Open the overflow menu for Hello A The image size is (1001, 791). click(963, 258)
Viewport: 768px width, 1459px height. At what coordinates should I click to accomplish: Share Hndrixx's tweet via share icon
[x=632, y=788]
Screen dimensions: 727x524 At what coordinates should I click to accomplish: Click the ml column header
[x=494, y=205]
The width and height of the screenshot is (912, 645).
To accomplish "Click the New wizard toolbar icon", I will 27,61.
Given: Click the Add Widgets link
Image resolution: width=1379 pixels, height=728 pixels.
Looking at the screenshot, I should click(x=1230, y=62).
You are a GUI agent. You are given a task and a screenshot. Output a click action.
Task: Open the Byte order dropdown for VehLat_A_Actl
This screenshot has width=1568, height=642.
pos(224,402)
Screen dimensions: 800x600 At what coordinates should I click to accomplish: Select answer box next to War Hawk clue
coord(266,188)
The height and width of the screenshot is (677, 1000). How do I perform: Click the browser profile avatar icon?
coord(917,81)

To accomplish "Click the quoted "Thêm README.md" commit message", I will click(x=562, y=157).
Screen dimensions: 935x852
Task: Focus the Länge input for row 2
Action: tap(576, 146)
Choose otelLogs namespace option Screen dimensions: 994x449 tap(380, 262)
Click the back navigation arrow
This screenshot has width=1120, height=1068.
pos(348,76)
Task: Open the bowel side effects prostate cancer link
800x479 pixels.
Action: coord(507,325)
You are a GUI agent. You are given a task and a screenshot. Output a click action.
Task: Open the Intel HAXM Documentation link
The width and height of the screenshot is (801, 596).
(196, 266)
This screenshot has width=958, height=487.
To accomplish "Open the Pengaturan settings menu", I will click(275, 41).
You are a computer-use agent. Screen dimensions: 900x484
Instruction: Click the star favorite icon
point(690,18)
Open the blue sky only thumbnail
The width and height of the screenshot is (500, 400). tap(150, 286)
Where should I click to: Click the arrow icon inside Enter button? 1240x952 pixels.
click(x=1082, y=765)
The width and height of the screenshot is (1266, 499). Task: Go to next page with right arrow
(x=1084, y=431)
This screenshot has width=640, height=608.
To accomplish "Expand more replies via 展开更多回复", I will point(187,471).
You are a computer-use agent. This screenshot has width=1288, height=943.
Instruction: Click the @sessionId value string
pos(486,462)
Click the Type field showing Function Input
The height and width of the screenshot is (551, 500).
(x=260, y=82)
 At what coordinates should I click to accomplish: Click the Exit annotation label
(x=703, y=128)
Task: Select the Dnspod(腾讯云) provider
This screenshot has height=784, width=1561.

- _WHAT IS BEING ASKED_
Please repeat the material exactly as it appears above.

- _ANSWER_
Open the overflow menu for Hello A The image size is (1001, 791). click(963, 258)
Viewport: 768px width, 1459px height. At what coordinates should I click to accomplish: Share Hndrixx's tweet via share icon
[x=632, y=788]
Screen dimensions: 727x524 At what coordinates should I click to accomplish: Click the ml column header
[x=494, y=205]
The width and height of the screenshot is (912, 645).
To accomplish "Click the New wizard toolbar icon", I will 27,61.
Given: Click the Add Widgets link
Image resolution: width=1379 pixels, height=728 pixels.
Looking at the screenshot, I should click(x=1230, y=62).
You are a GUI agent. You are given a task and a screenshot. Output a click action.
Task: Open the Byte order dropdown for VehLat_A_Actl
This screenshot has width=1568, height=642.
pos(224,402)
Screen dimensions: 800x600 At what coordinates should I click to accomplish: Select answer box next to War Hawk clue
coord(266,188)
The height and width of the screenshot is (677, 1000). How do I perform: Click the browser profile avatar icon?
coord(917,81)

To accomplish "Click the quoted "Thêm README.md" commit message", I will click(x=562, y=157).
Screen dimensions: 935x852
Task: Focus the Länge input for row 2
Action: tap(576, 146)
Choose otelLogs namespace option Screen dimensions: 994x449 tap(380, 262)
Click the back navigation arrow
This screenshot has width=1120, height=1068.
pos(348,76)
Task: Open the bowel side effects prostate cancer link
800x479 pixels.
Action: coord(507,325)
You are a GUI agent. You are given a task and a screenshot. Output a click action.
Task: Open the Intel HAXM Documentation link
The width and height of the screenshot is (801, 596).
(196, 266)
This screenshot has width=958, height=487.
To accomplish "Open the Pengaturan settings menu", I will click(275, 41).
You are a computer-use agent. Screen dimensions: 900x484
Instruction: Click the star favorite icon
point(690,18)
Open the blue sky only thumbnail
The width and height of the screenshot is (500, 400). tap(150, 286)
Where should I click to: Click the arrow icon inside Enter button? 1240x952 pixels.
click(x=1082, y=765)
The width and height of the screenshot is (1266, 499). Task: Go to next page with right arrow
(x=1084, y=431)
This screenshot has width=640, height=608.
To accomplish "Expand more replies via 展开更多回复", I will point(187,471).
You are a computer-use agent. This screenshot has width=1288, height=943.
Instruction: Click the @sessionId value string
pos(486,462)
Click the Type field showing Function Input
The height and width of the screenshot is (551, 500).
(x=260, y=82)
 At what coordinates should I click to accomplish: Click the Exit annotation label
(x=703, y=128)
Task: Select the Dnspod(腾讯云) provider
This screenshot has height=784, width=1561.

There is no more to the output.